### [Quoted text]
start
Stefanella's Drive Thru

Israel, U.S., conflict, war, peace, humor, travel, romance, fashion, fun

Art’s Passion August 8, 2009

For a long time I thought my overwhelming “museum feelings” were linked to certain sites or specific pieces of art.

The type of feelings that envelop with totality and without warning when viewing works of art.   

Like the time tears welled threateningly while glimpsing the Venus de Milo at the Louvre.

Or when my heart swelled wildly while touring Tutankhamun‘s tomb treasures in Cairo.

Perhaps the love affair with art began when I was in high school;  I chose French Renaissance Art as my subject for a term paper which meant spending weekends – quite willingly – in Cincinnati’s Art Museum Library conducting research.  My instinct, however, sez it started years before.

Nonetheless, I find that whenever I frequent museums or art happenings – Burning Man included – there’s usually a painting, sculpture, fixture or installation that renders me “struck”.  I get a lump in my throat and my vision goes blurry.

Yesterday’s SFMOMA visit was no exception; I was struck several times by vastly different exhibits.
end
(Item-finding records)
start
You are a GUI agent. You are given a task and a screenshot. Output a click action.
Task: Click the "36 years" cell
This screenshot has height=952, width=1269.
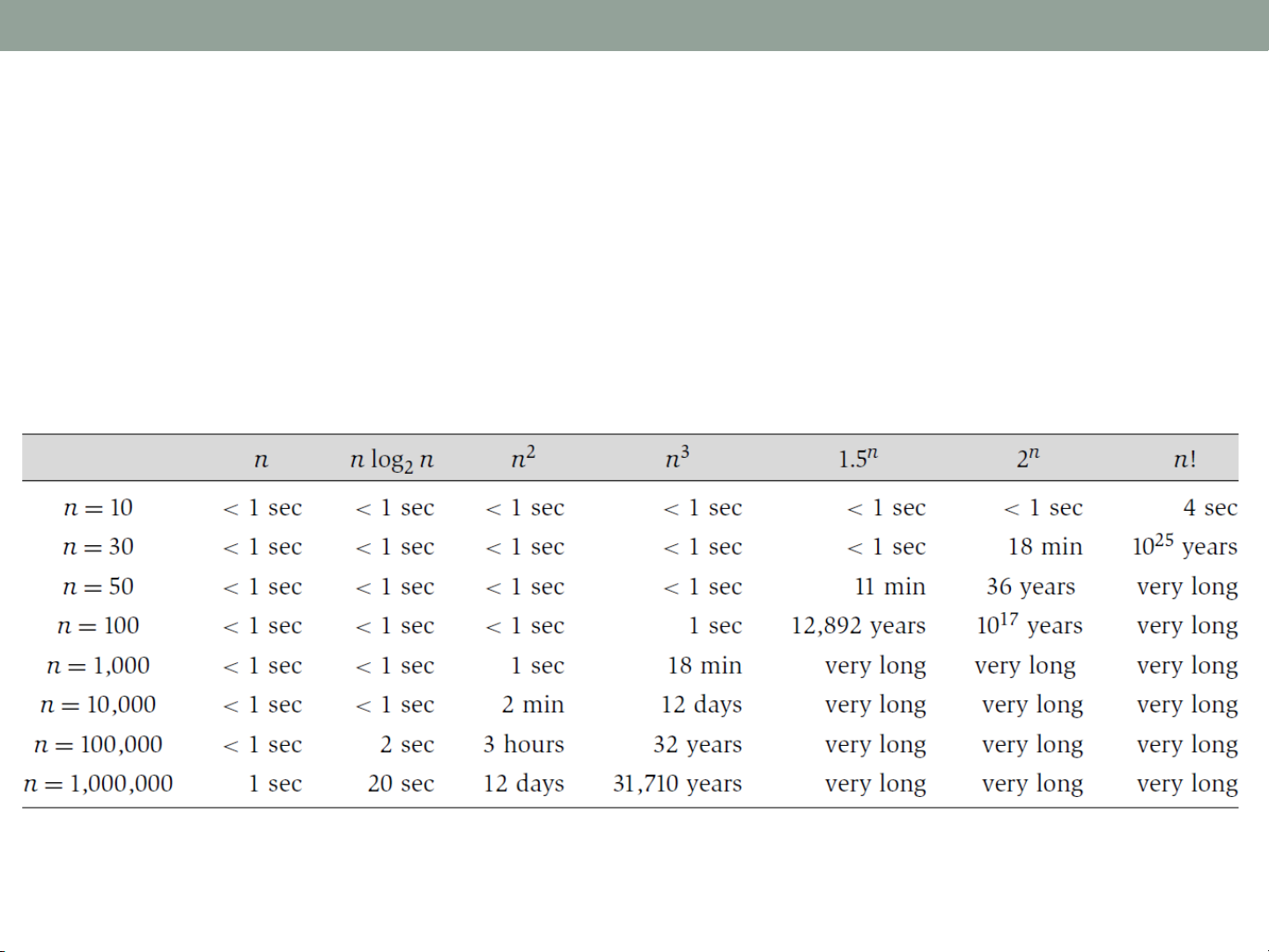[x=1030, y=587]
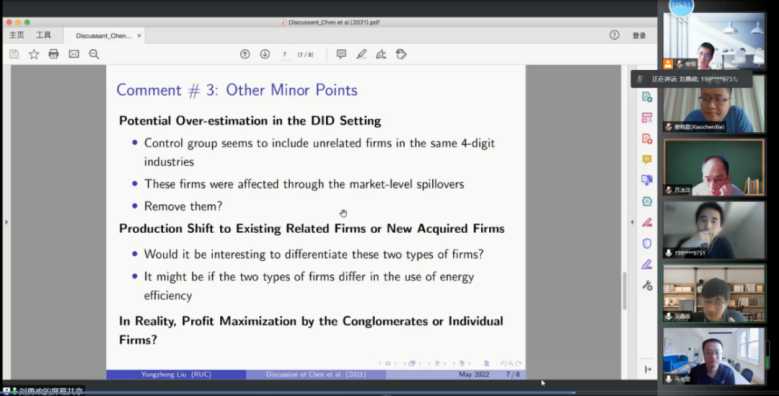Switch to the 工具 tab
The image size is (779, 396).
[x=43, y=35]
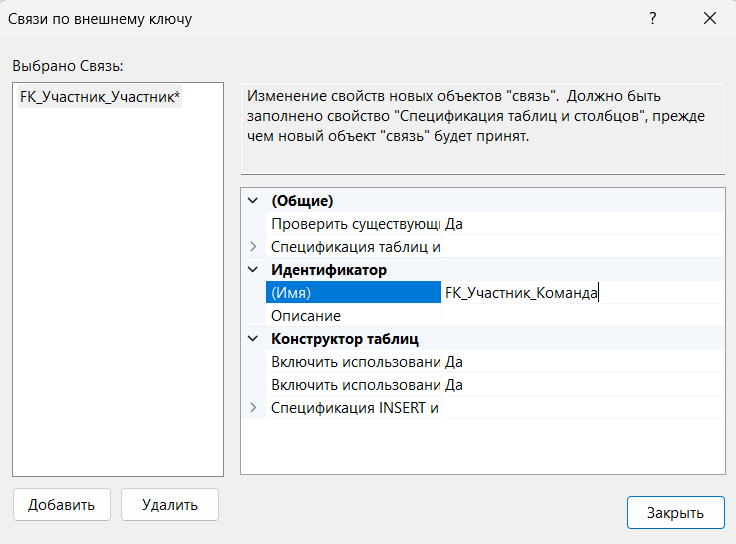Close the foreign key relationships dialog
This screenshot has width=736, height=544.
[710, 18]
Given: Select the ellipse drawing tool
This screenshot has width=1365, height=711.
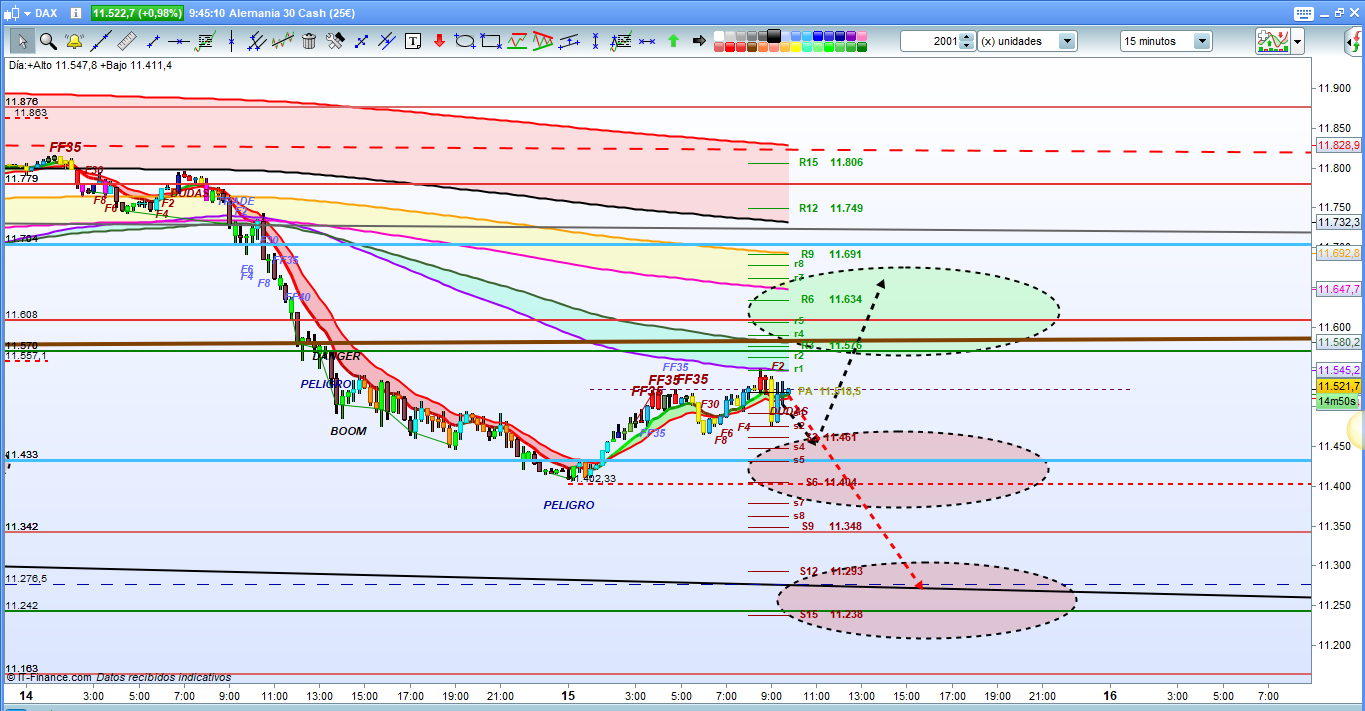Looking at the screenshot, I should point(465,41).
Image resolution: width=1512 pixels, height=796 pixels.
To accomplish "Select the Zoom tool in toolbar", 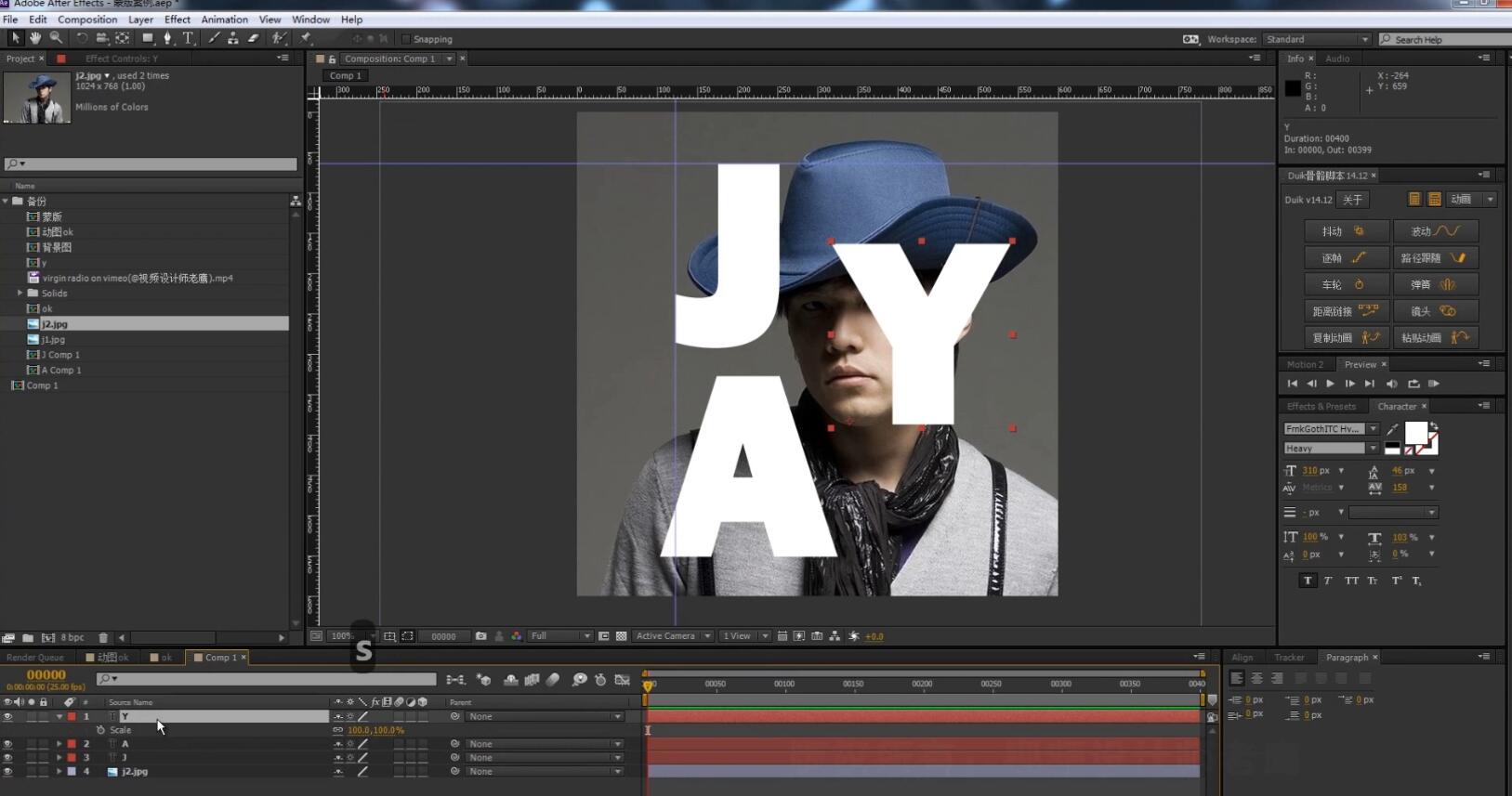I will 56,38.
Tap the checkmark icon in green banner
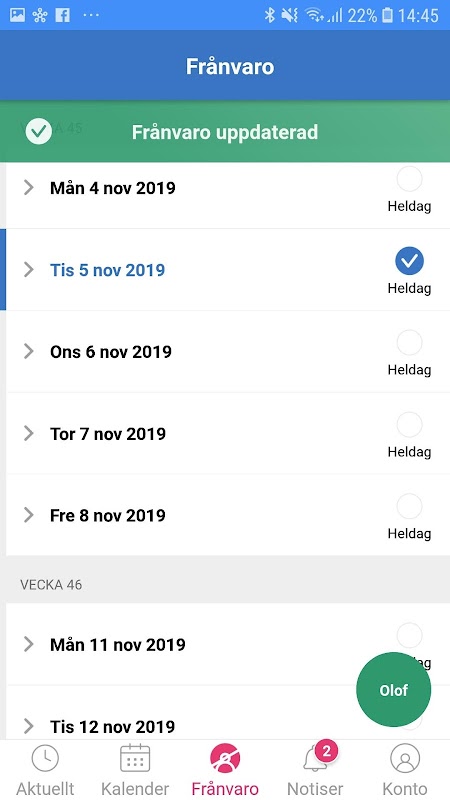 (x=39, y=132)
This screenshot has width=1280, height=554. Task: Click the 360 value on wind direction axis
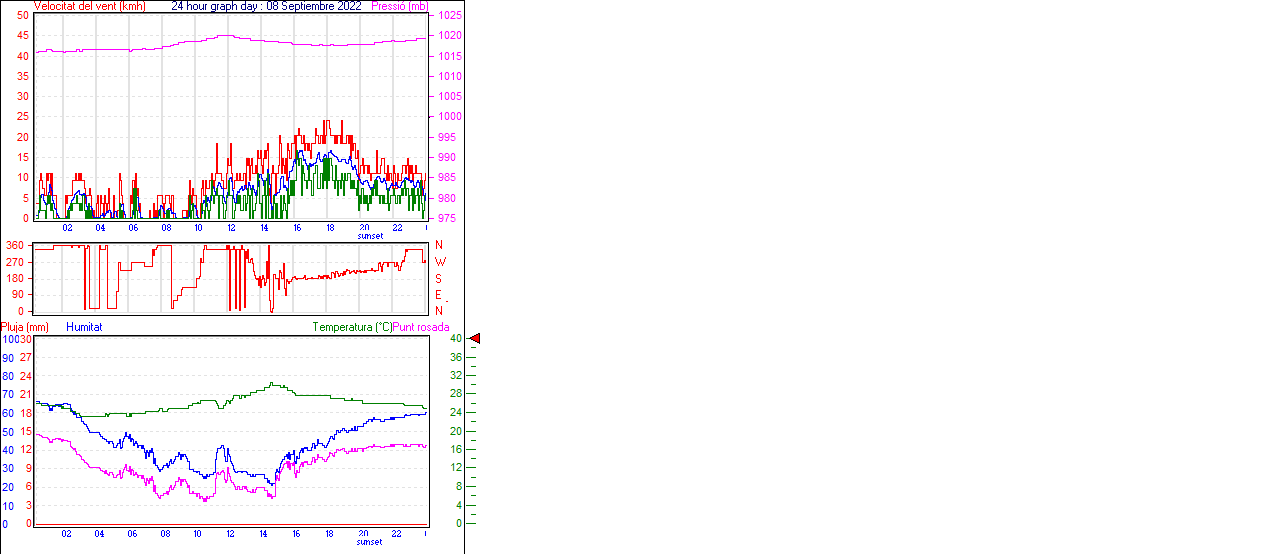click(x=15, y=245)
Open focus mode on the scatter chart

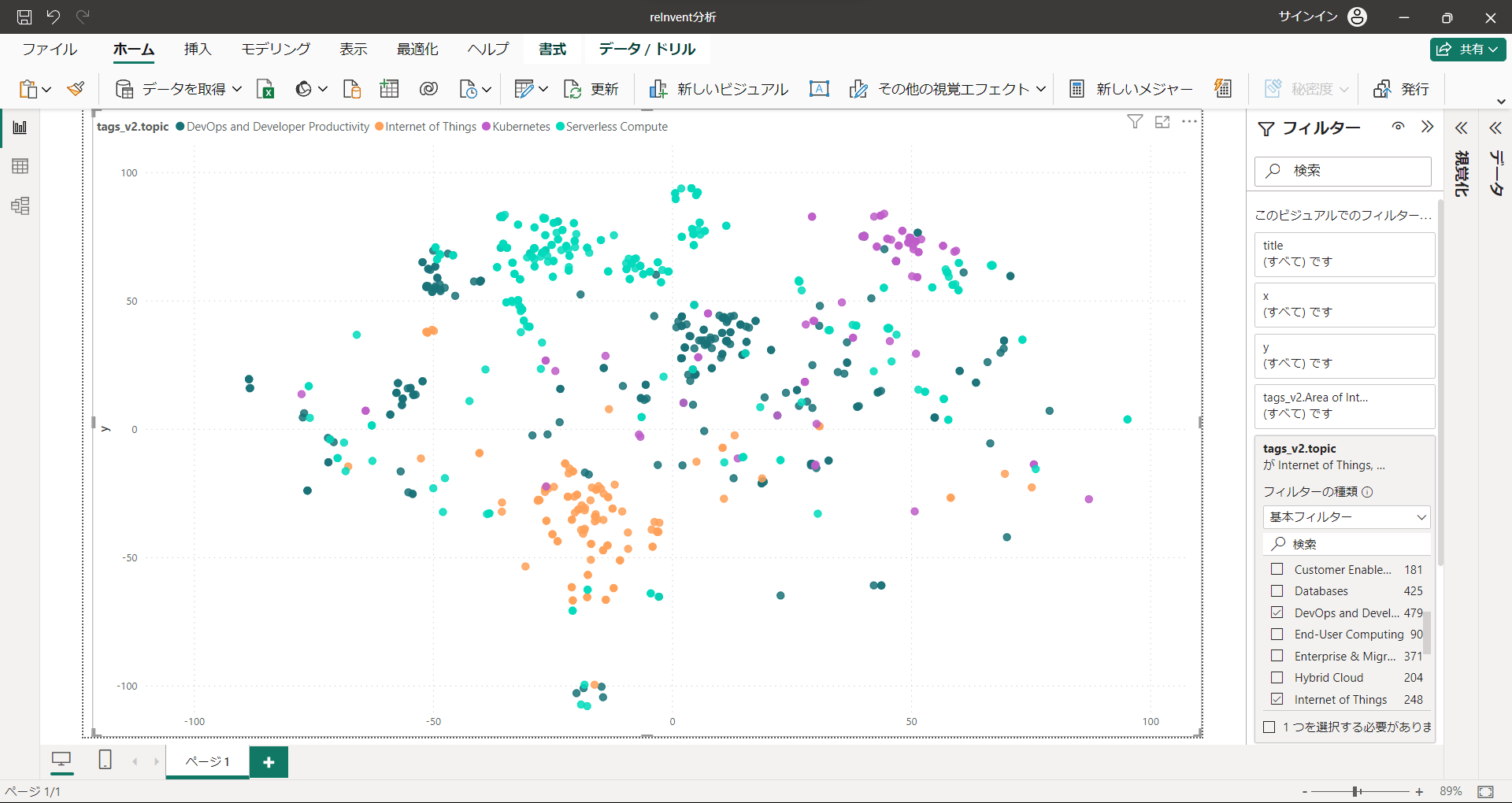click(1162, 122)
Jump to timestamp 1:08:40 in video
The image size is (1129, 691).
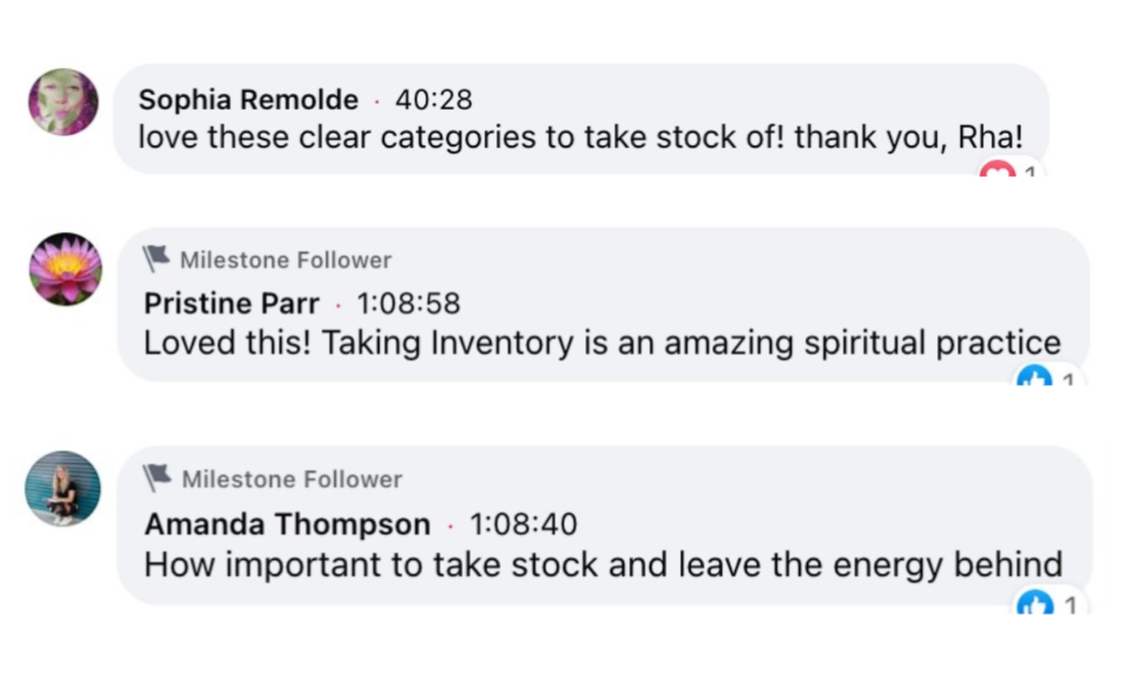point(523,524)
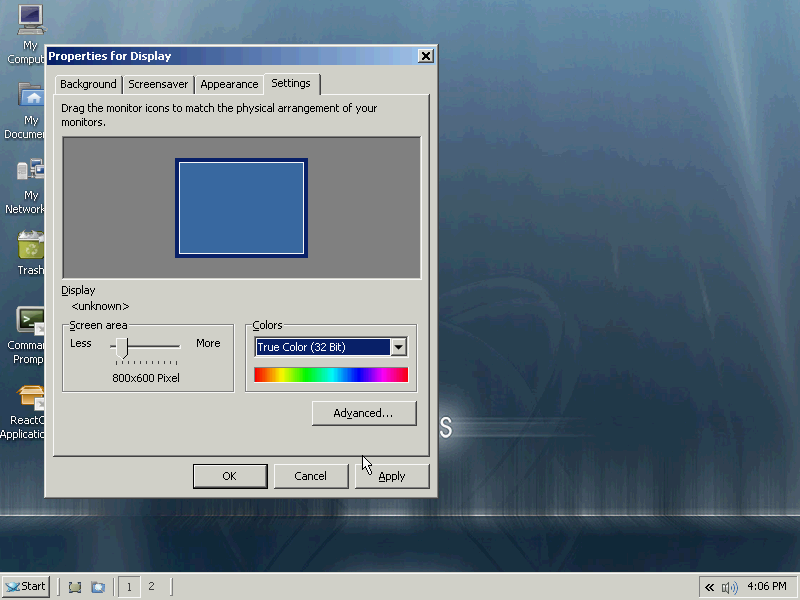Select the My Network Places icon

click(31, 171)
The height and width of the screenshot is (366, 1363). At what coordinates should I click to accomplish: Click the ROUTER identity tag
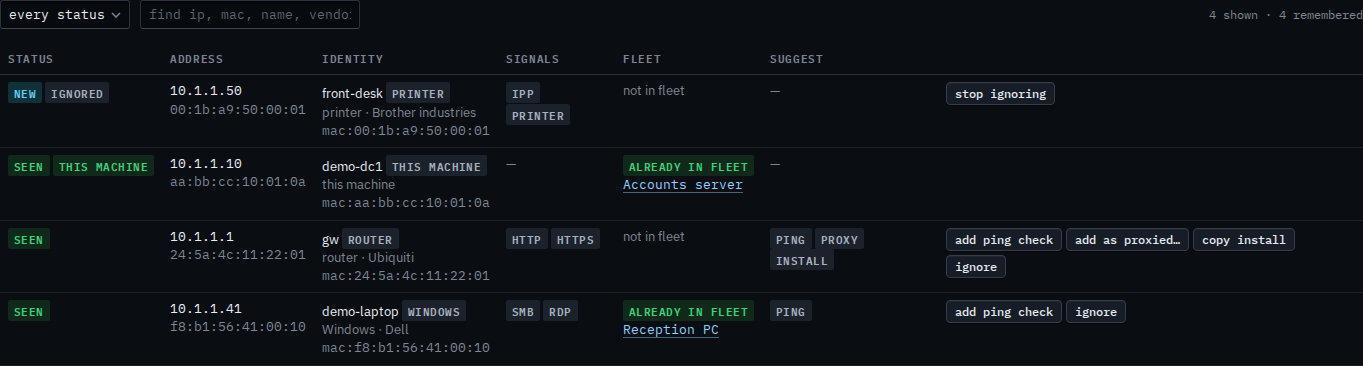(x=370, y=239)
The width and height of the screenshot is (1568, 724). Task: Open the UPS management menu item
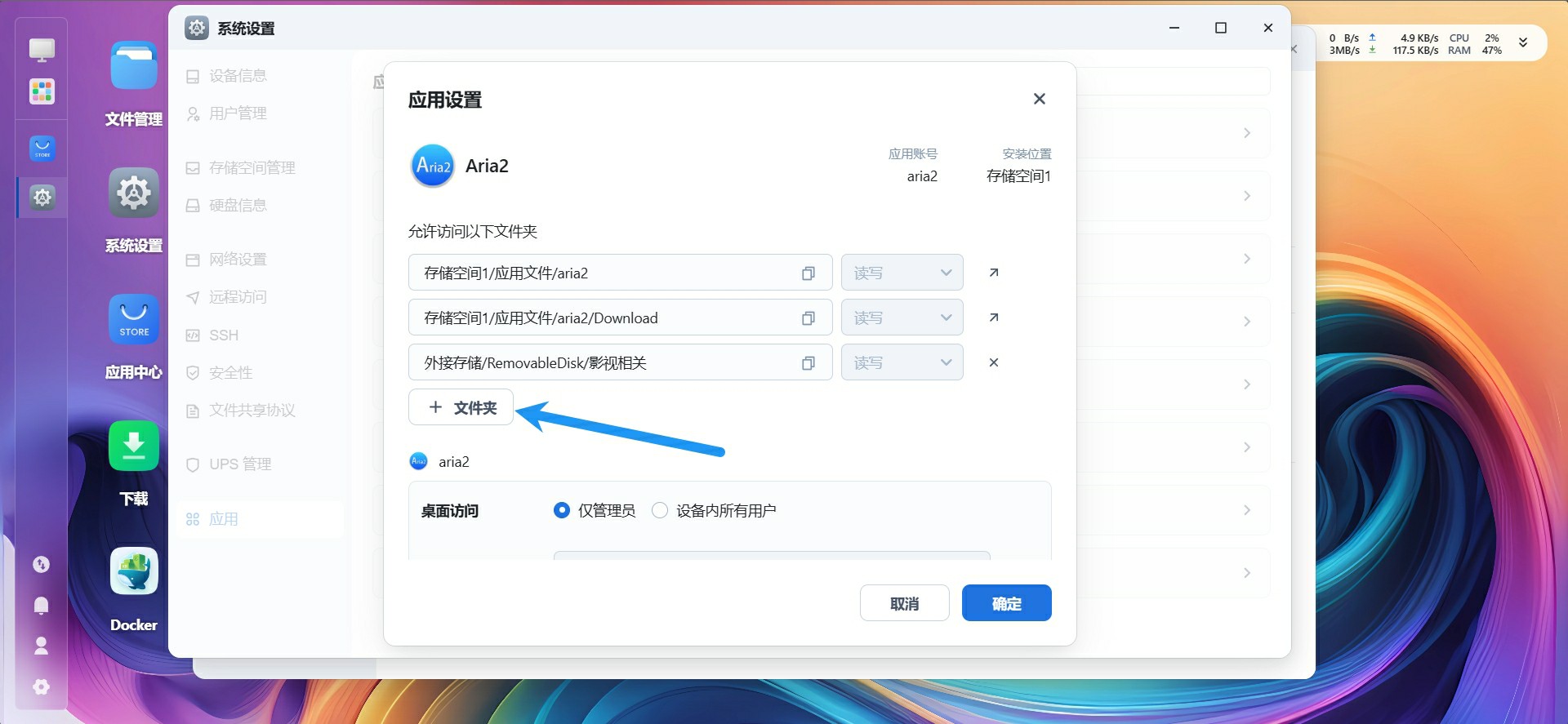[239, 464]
end
### [Tasks and exercises]
[1] In the blog post about art's passion, what subject did the writer choose for a high school term paper?
[2] Summarize the blog post about art's passion in two sentences.

### [Solutions in order]
[1] French Renaissance Art.

[2] The writer describes strong "museum feelings" that come without warning when viewing art, such as nearly crying at the Venus de Milo in the Louvre and feeling a swelling heart at Tutankhamun's tomb treasures in Cairo. At museums or art happenings, including Burning Man, some piece usually leaves the writer "struck," and a visit to SFMOMA produced that feeling several times.